Group Subcortical nIPCs:
HBA2', 'HBA1', 'HES6', 'CACNA2D1', 'AUTS2', 'KCNB2', 'DLX2', 'MAML3', 'PDE4D', 'CCNI', 'NFIB', 'ZIC1', 'KALRN', 'ELAVL2', 'CCSER1', 'PRKX', 'CHRDL1', 'ROBO1', 'NNAT', 'RUNX1T1', 'GNG4', 'STMN1', 'PENK', 'CDKN2D', 'FRMD4B


Group early Radial Glia:
PLCG2', 'MALAT1', 'LINC00486', 'TUBA1A', 'EEF1G', 'HEY1', 'SFRP1', 'EEF1A1', 'HDAC9', 'HBG2', 'CDH12', 'ID4', 'LEF1', 'EIF1AY', 'LIX1', 'HES4', 'KIAA1217', 'VIM', 'UNC13C', 'MAP1B', 'BAIAP2L1', 'B3GAT2', 'FAM182B', 'MEF2C', 'DPP10


Group late

STOP: TOTAL NO. of ITERATIONS REACHED LIMIT.

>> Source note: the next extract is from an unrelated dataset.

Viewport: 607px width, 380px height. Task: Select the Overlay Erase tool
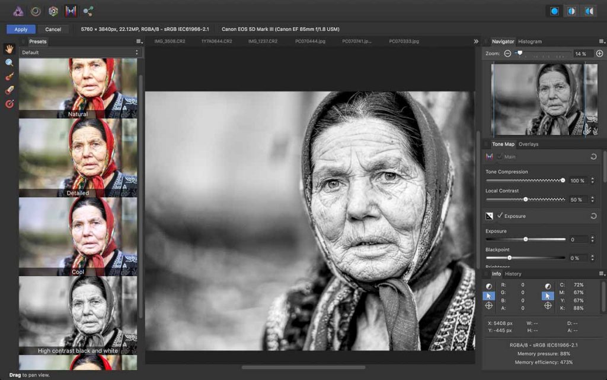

Increase the number of iterations (max_iter) or scale the data as shown in:
    https://scikit-learn.org/stable/modules/preprocessing.html
Please also refer to the documentation for alternative solver options:
    https://scikit-learn.org/stable/modules/linear_model.html#logistic-regression
  n_iter_i = _check_optimize_result(


#### I also performed a filtering analysis on the previous DEA to see more specific markers.

In [7]:
sc.tl.filter_rank_genes_groups(adata,  max_out_group_fraction=0.5)
filtered_genes = {}
for group in adata.uns['rank_genes_groups_filtered']['names'].dtype.names:
    genes = adata.uns['rank_genes_groups_filtered']['names'][group]
    filtered_gene_list = [gene for gene in genes if pd.notnull(gene)]
    filtered_genes[group] = filtered_gene_list[:25]

Overall, the selected markers for each class appear to be appropriate.